Gold has been the standout performer, climbing roughly 50% over the past six months to trade around $5,199 per ounce. None of this happens in a vacuum. When equity markets turn erratic and the geopolitical backdrop deteriorates, investors move into gold, to preserve wealth, hedge against currency weakness, and frankly, to sleep better at night. It’s a pattern as old as markets themselves.
Silver has actually outpaced gold over the same stretch, surging over 150% in the past year to approximately $92.06 per ounce. Some of that is the same safe-haven dynamic, but silver has something gold doesn’t — a substantial and fast-growing industrial side. Solar panels, electronics, green energy infrastructure. The white metal is being pulled in two directions at once, by investors seeking safety and by industries that genuinely can’t function without it. That combination goes a long way toward explaining the scale of the move.

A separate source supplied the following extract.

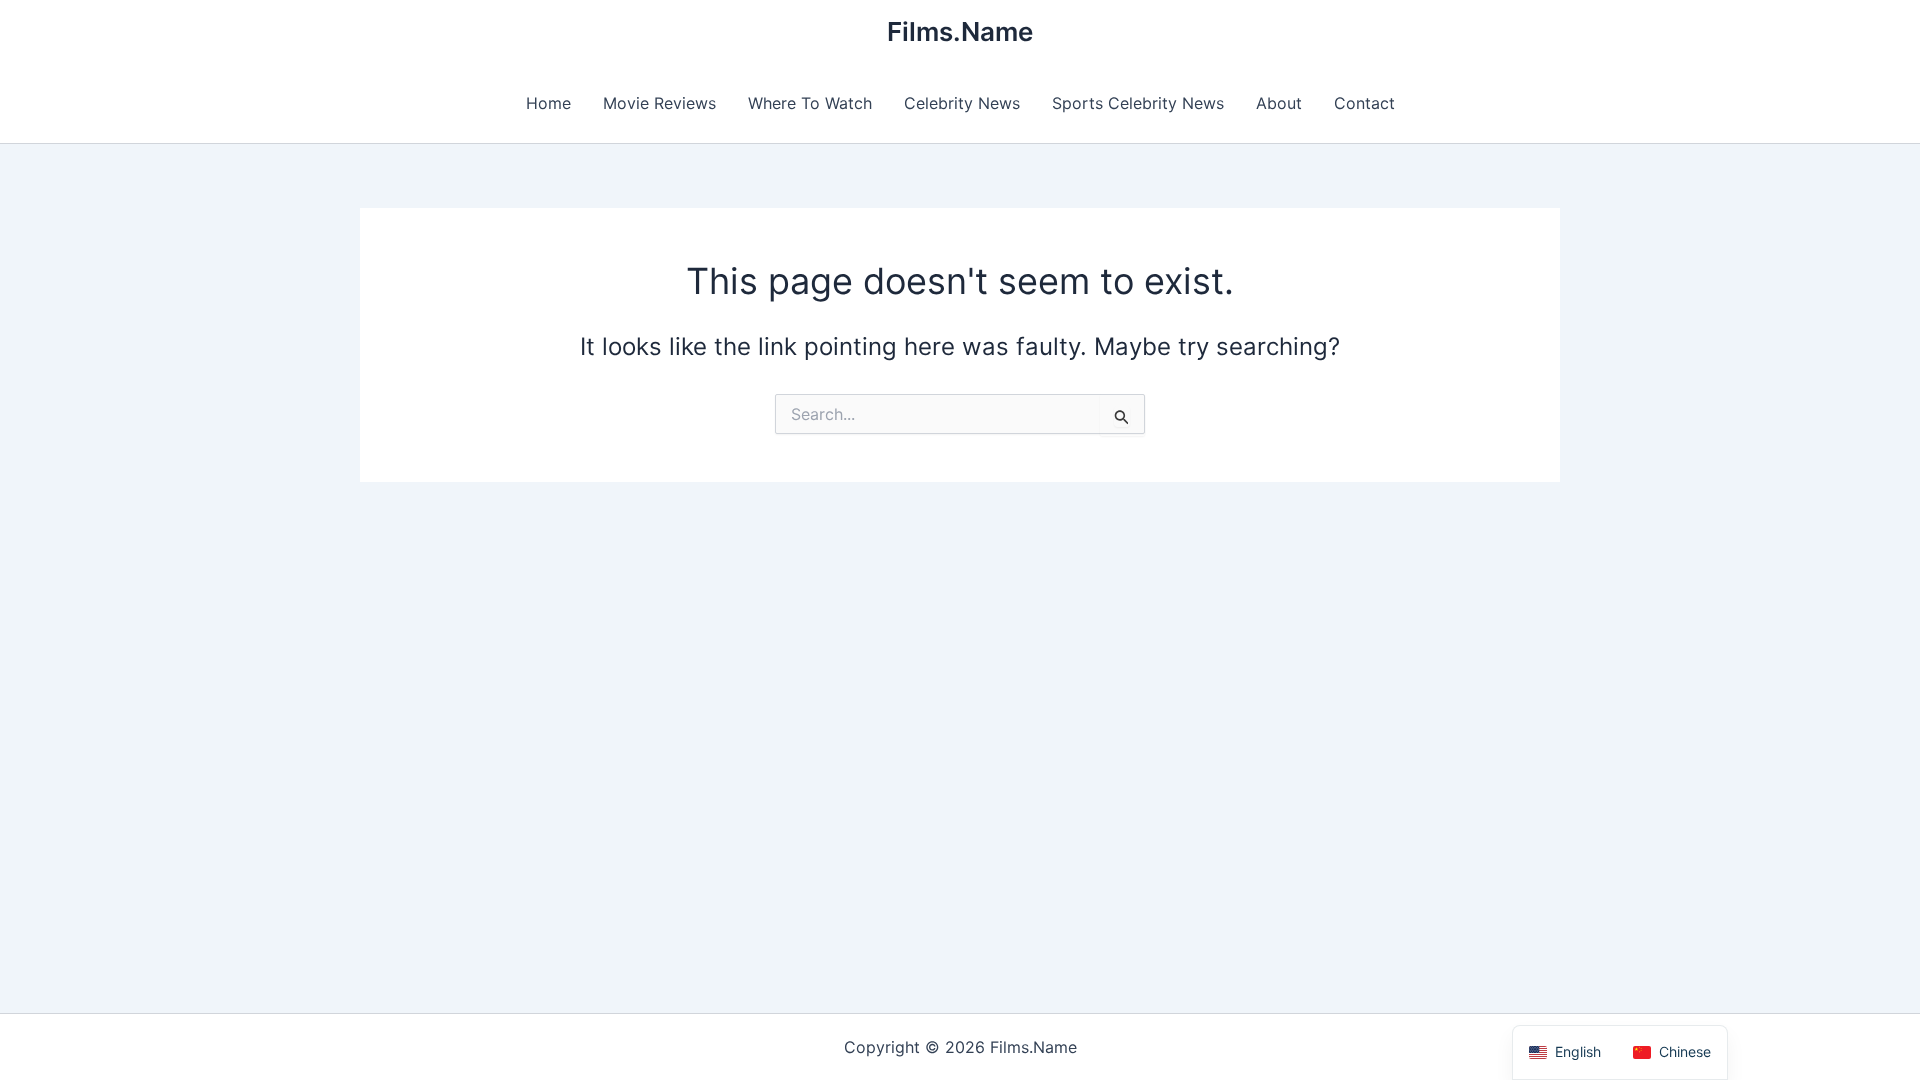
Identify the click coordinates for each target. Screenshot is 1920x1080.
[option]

The broader macro backdrop hasn’t offered much reassurance either. Trade tensions, regional conflicts, and policy uncertainty have kept markets on edge for months. When the VIX climbs above 20, the point where calm markets tip into turbulent ones, it’s usually a sign that investors are no longer just watching the risks, they’re pricing them in. At that point, assets with a few thousand years of monetary credibility start looking pretty attractive.

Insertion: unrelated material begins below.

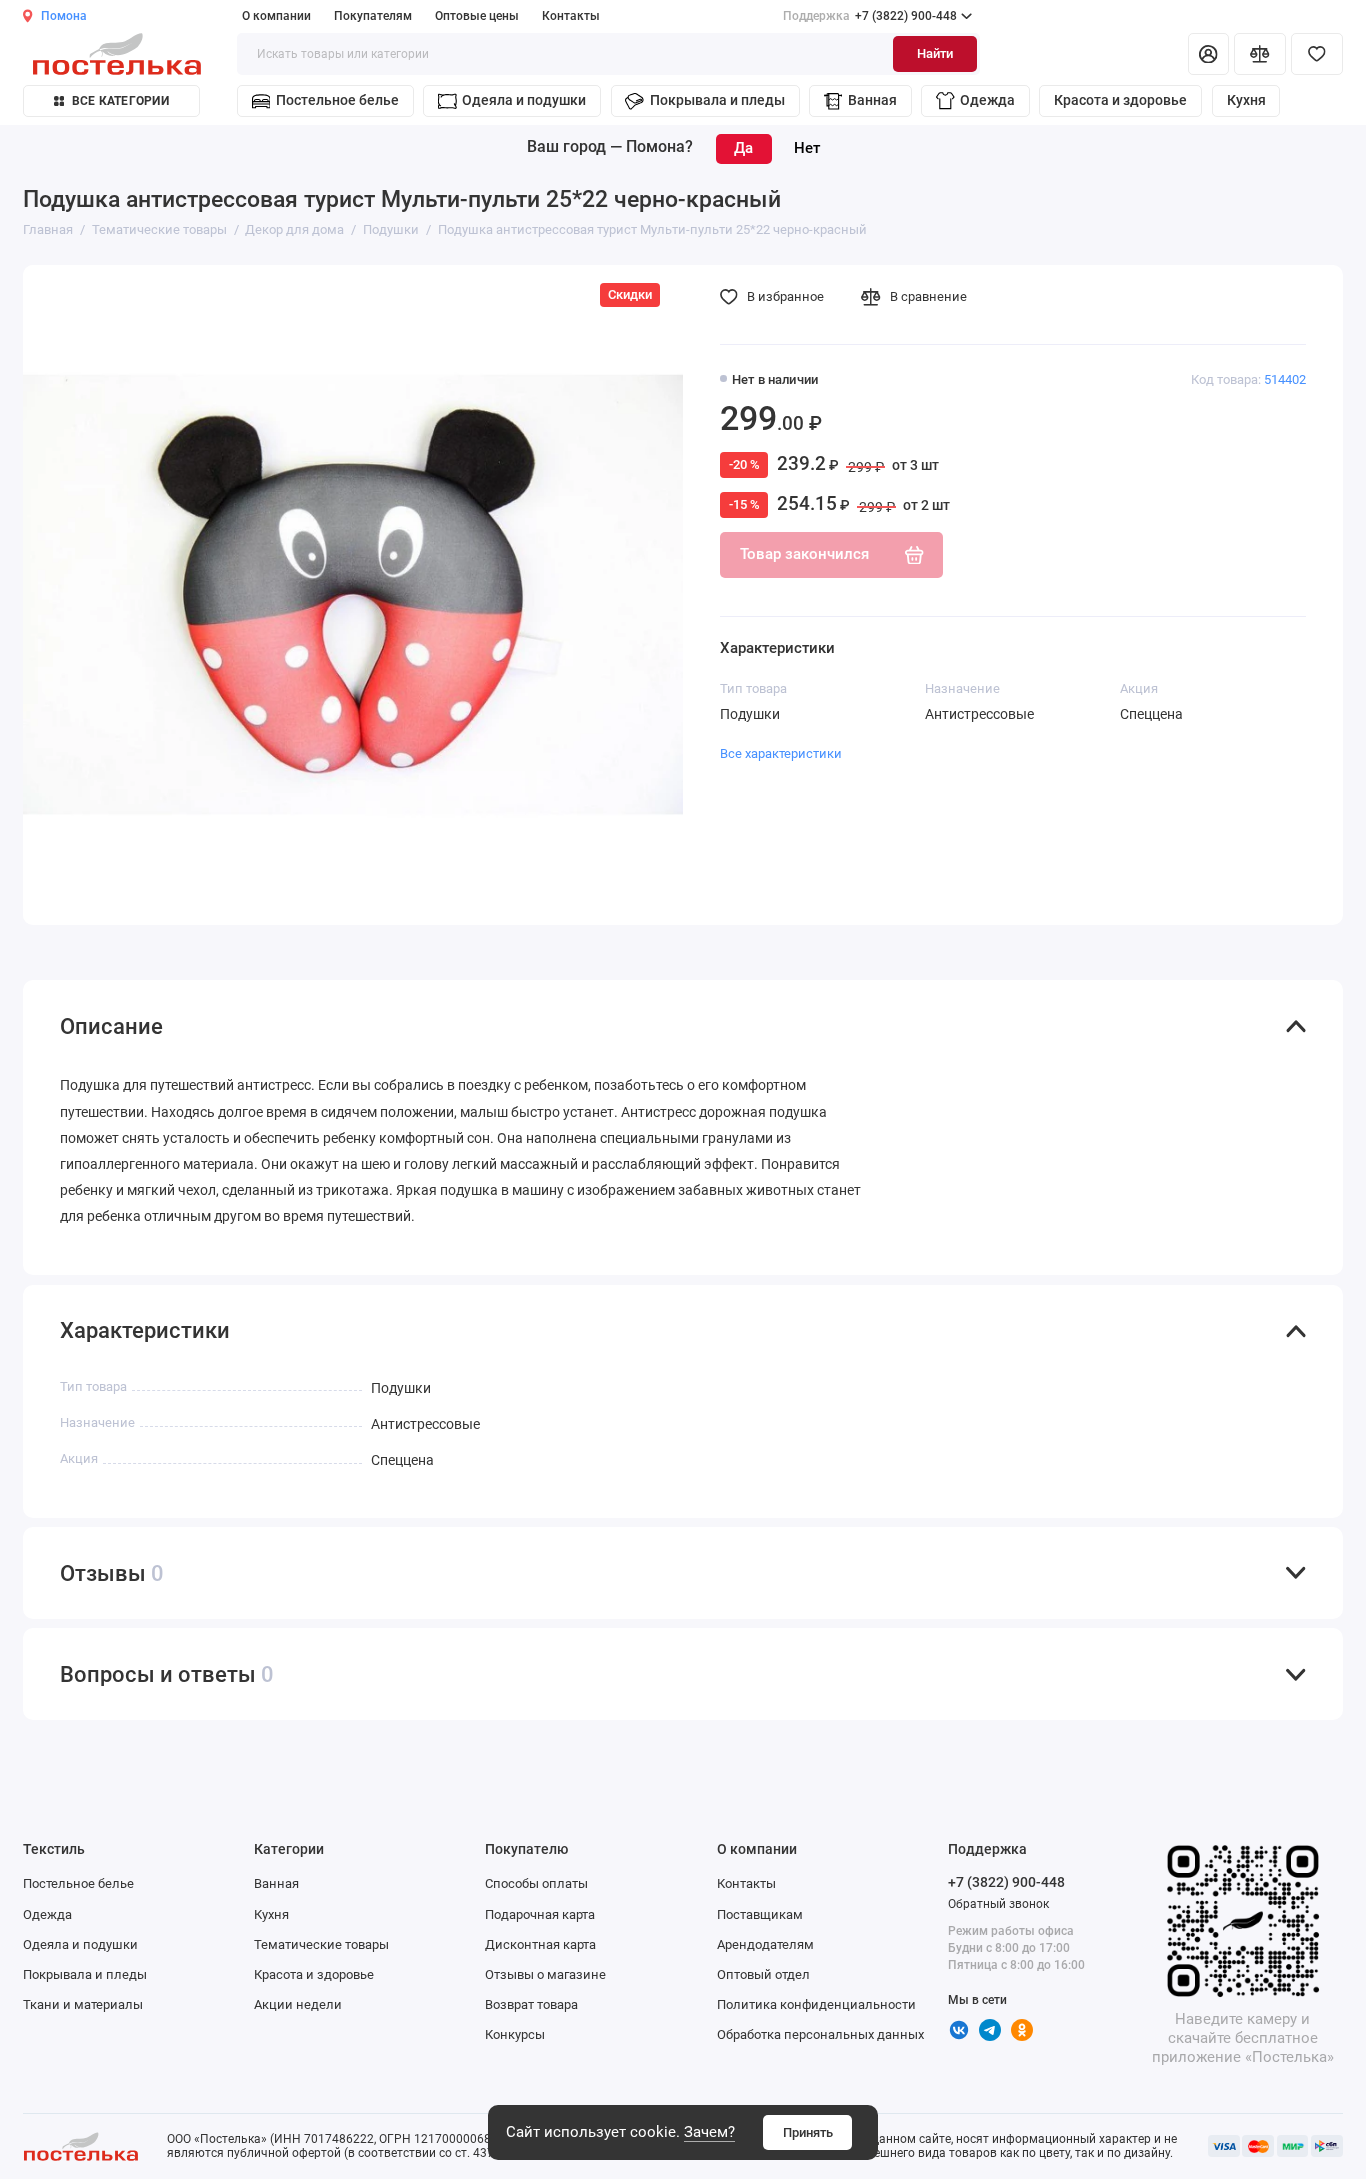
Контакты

Central banks have quietly added more fuel to the fire. With real interest rates still relatively subdued despite recent tightening, the cost of sitting in gold or silver rather than yield-bearing assets has stayed manageable. Lingering inflation concerns and doubts about long-term currency stability have done the rest, pulling in institutional money alongside retail flows.
The obvious question is whether any of this is sustainable after such an aggressive run. A period of consolidation after gains of this size would surprise no one. But the picture just got more complicated. On February 27, the United States and Israel launched coordinated strikes on Iranian military and nuclear sites. Nobody knows where this goes from here, and that uncertainty alone tends to be enough to keep money flowing into hard assets. Open-ended conflict between major geopolitical players has historically been one of the most reliable accelerants for gold and silver demand.
For those still looking for entry points, dollar-cost averaging remains the most sensible path given where prices are. Calling the top or bottom in either of these markets is a losing game. What’s harder to dismiss is the weight of everything driving them right now, and how little of it looks close to resolving.